This is nothing more than say Samsung Gear VR but without a removable mobile
phone

That said being able to use this anywhere as a personal display device as well
as not being limited by the pretty heavy umbilical cord setup is the way to
go.

If you are going to put wireless hardware in the headset it’s not like a
mobile media player and a light application platform will detract from its
value.

As an early VR adopter I can say that both my headsets ended up on the shelf
after a few weeks.

It’s just too exhausting to play traditional games and with non-VR exclusive
titles it’s actually a bit disadvantage in competitive play.

Mouse look and keybind reverse look beat a VR headset in sims and the UI for
any titles but EVE Valkyrie is still better on a flat display.

Humans are not owls we can’t turn our necks at lighting speed and there is a
reason why even 200M dollar jets have mirrors and now 360 camera coverage.

Games like Elite aren’t designed like an F35 they are designed around mouse
look and being able to switching between 3rd and 1st person views quickly.
Until some one will design a VR game with 21st century smart helmet augmented
reality style interface in the game it won’t work well and even then mouse
look would still likely be faster.

However the killer app for me was actually the home cinema app as well as some
of the creative sandboxes. These don’t need my 1080ti setup and I don’t really
want to be tethered to my tower.

------
efnx
I bought into Oculus with the DK2, but fell off once they discontinued support
for Mac and Linux. It's a shame, really.

------
jv22222
Is it just me, or does this image of three people laughing with one of them
wearing a VR headset seem a bit bizzar?

[https://scontent-
sjc2-1.xx.fbcdn.net/v/t39.2365-6/22044141_1...](https://scontent-
sjc2-1.xx.fbcdn.net/v/t39.2365-6/22044141_1788230948138287_3202612921985138688_n.jpg?oh=ae5250c43e08d6f1e357c789c1af0f0d&oe=5A73F659)

We've already all but killed social interaction with smart phone addiction.

I can't think how many times I've seen a group of friends at a Starbucks not
talking to each other and all looking at their devices.

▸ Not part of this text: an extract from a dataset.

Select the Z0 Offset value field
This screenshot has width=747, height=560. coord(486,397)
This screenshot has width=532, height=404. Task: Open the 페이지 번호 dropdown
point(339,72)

But, at least, their actual faces are not covered by a huge mask with no way
to look into each others eyes.

This picture makes me wonder about where this is all headed. For example, will
there be a day when a group of friends are sitting around a table in Starbucks
without the possibility of eye contact?

Edit: I'm not against VR I am just musing about what this ultimately means for
all of us.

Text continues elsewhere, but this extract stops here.